- Passage shown
==*==

If you were looking for a paper about improving vorbis compression by using
arithmetic coding and exploiting temporal redundancies (i.e. repeating sound)
you might have a look here:

http://web.interware.hu/rudas

Three ogg vorbis files were compressed losslessly, with compression ratios
between 2 - 8 % and compression time about 1/500 realtime (i.e. slow).
Theoretical upper bound of the compression for real music is estimated to be
between 10 and 20 % - further improvements to the methods are possible.

bye
Denes

Temporal redundancy removal in compressed audio

Reply #1
I assume decompression is also slower than realtime?

Temporal redundancy removal in compressed audio

Reply #2
Quote
I assume decompression is also slower than realtime?
[a href="index.php?act=findpost&pid=324639"][{POST_SNAPBACK}][/a]

I would not think that the decrompression would be slow because the computation time was used in finding the temporal redundancies.
 

Temporal redundancy removal in compressed audio

Reply #3
What have we learned from that (Some may have known this already) ?
Extra-Long-term temporal prediction isn't really useful/practical.

Kudos to the author for going through the hassle of implementing that stuff, though.

An area I think one could try to explore:
(Short-term) Temporal & interchannel-prediction of the floor curves and residue codebook selection side infos instead.

Let me quote this part:
Quote
However, the most striking observation is that the MDCT transform, as used currently, is not well suited for finding and exploting temporal redundancy. The most likely cause of this is the MDCT's lack of translational invariance.

Possibly transforms that are closer to being translation invariant are necessary, these could be:
- A close model of the ear (not necessarily critically sampled or with the property of perfect reconstruction)

==*==

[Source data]
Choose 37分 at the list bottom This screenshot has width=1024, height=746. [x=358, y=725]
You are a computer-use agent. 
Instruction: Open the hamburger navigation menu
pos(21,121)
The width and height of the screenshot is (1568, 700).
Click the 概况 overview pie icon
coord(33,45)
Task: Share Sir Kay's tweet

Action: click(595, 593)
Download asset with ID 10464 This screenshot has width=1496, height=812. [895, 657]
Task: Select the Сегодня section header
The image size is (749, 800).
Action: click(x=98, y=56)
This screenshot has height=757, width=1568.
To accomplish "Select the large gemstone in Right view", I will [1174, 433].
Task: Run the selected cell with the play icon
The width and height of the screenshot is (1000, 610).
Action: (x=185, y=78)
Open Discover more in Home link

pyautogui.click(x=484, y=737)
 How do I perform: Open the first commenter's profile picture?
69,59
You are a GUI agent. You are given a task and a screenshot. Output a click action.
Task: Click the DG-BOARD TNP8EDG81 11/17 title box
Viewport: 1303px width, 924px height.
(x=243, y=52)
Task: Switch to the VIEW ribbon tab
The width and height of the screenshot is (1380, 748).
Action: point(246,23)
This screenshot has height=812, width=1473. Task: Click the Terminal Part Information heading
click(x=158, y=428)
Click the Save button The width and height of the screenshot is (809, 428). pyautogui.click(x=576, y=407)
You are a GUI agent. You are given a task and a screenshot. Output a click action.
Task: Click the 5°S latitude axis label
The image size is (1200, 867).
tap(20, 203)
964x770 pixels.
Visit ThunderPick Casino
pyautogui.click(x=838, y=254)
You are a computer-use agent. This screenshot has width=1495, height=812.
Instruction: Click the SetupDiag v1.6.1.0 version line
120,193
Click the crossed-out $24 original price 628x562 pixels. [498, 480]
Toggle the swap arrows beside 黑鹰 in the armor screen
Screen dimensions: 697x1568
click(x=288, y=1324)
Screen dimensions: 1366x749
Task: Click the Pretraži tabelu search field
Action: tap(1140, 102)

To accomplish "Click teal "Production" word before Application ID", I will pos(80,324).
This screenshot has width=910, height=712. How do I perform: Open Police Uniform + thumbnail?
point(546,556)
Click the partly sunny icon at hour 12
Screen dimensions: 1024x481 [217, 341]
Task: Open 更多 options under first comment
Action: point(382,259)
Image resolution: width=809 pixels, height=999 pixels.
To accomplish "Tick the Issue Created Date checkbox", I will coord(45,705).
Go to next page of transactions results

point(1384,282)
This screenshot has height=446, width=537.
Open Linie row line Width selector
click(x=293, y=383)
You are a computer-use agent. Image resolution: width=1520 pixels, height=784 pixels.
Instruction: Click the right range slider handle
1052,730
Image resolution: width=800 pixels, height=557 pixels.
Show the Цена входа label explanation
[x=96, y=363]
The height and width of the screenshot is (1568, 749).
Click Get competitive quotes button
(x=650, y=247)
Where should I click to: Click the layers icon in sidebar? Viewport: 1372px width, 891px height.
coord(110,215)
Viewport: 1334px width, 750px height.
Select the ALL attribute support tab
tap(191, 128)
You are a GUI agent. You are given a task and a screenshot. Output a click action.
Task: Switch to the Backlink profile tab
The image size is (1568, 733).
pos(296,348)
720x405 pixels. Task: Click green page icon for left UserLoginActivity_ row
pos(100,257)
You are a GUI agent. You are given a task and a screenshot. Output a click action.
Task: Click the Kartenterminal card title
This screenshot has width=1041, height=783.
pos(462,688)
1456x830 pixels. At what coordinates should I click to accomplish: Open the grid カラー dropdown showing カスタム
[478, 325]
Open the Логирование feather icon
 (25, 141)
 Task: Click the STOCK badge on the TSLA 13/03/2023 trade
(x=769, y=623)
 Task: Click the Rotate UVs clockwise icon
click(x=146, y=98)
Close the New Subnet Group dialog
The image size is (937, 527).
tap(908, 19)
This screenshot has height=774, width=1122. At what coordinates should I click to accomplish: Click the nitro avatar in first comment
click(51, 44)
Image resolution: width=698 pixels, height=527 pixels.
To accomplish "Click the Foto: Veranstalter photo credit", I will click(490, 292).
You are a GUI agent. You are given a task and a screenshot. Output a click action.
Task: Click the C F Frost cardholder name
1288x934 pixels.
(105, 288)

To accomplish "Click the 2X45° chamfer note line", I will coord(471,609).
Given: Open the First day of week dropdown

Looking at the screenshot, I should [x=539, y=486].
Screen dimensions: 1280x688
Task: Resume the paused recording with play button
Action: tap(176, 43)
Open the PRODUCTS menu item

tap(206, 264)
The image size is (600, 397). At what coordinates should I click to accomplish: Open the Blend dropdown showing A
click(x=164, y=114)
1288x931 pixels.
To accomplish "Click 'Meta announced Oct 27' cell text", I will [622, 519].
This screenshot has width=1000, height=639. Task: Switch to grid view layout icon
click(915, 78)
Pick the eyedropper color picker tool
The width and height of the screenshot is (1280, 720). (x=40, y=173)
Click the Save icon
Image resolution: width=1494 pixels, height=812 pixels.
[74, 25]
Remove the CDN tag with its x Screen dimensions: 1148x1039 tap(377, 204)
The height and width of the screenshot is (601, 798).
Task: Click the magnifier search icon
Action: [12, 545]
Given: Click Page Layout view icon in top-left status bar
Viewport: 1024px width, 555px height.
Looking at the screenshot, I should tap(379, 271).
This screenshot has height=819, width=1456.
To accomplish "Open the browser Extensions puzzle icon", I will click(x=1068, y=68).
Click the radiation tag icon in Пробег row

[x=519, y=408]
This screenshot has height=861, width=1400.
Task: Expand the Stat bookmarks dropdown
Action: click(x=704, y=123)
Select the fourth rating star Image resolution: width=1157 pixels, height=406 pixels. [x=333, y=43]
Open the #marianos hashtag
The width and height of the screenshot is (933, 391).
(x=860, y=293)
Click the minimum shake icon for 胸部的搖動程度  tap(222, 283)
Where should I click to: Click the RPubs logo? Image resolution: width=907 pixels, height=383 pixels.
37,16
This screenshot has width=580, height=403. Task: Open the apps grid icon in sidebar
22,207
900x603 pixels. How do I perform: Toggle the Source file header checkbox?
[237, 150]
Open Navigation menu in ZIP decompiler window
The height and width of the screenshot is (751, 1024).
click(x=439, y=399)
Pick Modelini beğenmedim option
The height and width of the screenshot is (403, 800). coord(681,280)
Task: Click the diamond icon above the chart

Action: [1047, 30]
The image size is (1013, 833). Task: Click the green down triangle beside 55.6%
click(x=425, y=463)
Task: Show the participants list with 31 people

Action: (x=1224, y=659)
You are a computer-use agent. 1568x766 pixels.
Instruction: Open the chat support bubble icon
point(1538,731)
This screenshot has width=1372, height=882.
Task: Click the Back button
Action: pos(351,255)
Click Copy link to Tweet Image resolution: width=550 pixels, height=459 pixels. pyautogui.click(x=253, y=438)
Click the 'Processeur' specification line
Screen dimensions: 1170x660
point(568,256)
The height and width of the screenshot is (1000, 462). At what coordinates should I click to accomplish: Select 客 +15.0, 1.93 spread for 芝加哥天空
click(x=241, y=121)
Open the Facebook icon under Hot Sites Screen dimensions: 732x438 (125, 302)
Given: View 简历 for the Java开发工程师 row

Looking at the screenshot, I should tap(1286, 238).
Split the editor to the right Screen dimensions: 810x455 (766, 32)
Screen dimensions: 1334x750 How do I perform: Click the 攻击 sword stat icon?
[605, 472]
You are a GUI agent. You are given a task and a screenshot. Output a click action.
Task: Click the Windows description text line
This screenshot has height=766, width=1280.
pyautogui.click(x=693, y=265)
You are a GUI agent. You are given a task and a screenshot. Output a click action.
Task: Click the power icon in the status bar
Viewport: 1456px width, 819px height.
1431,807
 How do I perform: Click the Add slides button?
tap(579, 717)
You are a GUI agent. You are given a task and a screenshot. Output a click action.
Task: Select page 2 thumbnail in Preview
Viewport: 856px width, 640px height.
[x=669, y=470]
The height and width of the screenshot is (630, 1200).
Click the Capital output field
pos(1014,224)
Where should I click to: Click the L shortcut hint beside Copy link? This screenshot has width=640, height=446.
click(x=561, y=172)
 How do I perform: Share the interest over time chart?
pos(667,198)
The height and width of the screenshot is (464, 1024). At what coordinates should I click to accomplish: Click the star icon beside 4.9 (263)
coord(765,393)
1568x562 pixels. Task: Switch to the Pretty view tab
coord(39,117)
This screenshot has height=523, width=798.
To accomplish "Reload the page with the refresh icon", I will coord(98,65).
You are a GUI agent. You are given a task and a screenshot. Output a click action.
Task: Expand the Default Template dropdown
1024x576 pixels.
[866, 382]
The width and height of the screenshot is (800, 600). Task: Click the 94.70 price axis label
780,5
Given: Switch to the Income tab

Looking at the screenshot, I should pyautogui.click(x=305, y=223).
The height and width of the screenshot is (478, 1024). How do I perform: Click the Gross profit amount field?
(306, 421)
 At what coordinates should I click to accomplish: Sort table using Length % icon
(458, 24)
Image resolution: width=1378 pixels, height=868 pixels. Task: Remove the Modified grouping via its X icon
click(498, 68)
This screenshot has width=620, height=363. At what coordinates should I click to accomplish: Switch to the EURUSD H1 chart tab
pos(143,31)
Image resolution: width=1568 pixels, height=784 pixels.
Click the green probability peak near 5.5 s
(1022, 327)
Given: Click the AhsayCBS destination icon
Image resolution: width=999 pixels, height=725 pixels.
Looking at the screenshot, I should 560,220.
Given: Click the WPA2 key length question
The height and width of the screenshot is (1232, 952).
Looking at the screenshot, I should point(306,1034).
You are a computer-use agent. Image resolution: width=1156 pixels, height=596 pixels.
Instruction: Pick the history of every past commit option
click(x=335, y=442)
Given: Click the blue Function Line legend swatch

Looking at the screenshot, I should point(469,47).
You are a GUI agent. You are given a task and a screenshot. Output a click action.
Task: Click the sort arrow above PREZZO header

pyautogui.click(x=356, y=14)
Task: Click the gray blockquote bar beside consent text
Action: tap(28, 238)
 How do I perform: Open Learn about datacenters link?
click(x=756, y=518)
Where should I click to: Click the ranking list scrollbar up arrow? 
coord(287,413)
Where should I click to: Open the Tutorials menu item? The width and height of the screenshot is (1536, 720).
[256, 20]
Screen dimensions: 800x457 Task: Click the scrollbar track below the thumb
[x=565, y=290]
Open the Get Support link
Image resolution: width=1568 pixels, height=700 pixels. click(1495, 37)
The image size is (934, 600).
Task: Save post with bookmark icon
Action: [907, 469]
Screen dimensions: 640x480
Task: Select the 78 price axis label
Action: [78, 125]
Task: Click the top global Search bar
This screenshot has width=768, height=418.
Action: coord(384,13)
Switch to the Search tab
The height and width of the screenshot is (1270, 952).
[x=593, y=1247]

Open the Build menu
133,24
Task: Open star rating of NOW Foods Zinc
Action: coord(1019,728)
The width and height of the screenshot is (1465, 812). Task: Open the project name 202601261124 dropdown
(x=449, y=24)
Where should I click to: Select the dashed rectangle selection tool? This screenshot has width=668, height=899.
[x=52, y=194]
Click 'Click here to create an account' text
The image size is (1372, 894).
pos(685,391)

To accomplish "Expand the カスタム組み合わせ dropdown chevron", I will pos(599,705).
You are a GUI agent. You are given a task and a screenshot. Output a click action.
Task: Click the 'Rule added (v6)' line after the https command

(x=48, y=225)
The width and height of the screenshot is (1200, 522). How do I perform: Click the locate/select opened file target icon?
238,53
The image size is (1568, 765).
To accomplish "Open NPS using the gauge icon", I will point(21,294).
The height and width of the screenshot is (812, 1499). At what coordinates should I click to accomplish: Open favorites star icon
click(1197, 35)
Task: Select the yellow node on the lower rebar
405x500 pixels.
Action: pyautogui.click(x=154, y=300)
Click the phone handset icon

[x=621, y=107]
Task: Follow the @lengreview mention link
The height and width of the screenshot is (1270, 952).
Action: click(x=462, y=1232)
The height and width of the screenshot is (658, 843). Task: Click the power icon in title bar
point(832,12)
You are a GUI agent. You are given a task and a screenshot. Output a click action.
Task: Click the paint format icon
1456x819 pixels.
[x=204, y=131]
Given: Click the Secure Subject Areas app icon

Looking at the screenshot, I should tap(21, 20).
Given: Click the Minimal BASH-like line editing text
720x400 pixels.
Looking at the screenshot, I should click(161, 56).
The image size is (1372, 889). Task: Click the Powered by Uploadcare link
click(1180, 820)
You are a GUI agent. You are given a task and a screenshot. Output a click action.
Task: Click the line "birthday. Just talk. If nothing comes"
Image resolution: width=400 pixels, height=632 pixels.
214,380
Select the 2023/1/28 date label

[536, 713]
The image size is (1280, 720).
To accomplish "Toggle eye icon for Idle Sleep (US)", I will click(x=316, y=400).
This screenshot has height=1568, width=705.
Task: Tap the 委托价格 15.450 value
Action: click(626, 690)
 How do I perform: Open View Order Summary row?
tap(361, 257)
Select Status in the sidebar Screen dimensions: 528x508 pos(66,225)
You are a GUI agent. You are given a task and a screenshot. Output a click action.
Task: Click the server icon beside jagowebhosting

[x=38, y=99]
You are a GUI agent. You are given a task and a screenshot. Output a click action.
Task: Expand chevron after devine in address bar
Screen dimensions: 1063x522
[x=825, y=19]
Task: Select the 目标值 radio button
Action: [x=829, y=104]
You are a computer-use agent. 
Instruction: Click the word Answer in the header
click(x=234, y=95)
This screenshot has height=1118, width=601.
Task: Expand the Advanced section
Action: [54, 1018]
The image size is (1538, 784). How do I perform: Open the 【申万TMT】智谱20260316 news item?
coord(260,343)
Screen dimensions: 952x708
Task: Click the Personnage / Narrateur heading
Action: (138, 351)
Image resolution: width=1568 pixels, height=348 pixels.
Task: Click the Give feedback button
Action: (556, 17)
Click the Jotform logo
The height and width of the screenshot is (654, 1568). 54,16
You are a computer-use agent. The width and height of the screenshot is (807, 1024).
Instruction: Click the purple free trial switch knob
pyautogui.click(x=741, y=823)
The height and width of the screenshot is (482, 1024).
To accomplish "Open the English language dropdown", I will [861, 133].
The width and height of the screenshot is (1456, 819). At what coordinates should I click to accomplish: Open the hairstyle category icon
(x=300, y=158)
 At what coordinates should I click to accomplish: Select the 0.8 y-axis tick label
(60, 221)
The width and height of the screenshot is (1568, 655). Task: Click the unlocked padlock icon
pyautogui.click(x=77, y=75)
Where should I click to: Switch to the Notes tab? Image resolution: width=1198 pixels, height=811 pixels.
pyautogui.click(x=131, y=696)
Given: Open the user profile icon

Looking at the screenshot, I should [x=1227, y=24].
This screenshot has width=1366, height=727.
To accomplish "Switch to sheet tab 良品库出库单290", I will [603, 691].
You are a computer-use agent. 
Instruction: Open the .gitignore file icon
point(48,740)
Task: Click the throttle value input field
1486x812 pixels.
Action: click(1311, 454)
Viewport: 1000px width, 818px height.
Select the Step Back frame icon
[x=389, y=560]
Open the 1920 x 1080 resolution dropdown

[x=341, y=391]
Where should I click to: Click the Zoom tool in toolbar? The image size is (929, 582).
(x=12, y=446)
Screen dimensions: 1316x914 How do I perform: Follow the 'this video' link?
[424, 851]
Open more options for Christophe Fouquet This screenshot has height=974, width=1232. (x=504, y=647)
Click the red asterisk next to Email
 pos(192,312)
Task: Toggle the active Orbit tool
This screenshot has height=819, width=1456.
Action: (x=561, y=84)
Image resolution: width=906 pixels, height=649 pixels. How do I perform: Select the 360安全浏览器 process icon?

==*==

- Exercises
a) Update the forum thread on vorbis compression by rewriting the passage starting at "http://web.interware.hu/rudas" and ending at "methods are possible.", with "compression" changed to "encoding".
b) List every reply label that appears in the forum thread on vorbis compression.
c) In the forum thread on vorbis compression, what does the quoted passage give as the most likely reason the MDCT transform is poorly suited for exploiting temporal redundancy?

- Solution set
a)
http://web.interware.hu/rudas

Three ogg vorbis files were compressed losslessly, with encoding ratios
between 2 - 8 % and encoding time about 1/500 realtime (i.e. slow).
Theoretical upper bound of the encoding for real music is estimated to be
between 10 and 20 % - further improvements to the methods are possible.

b)
Reply #1
Reply #2
Reply #3

c) The MDCT's lack of translational invariance.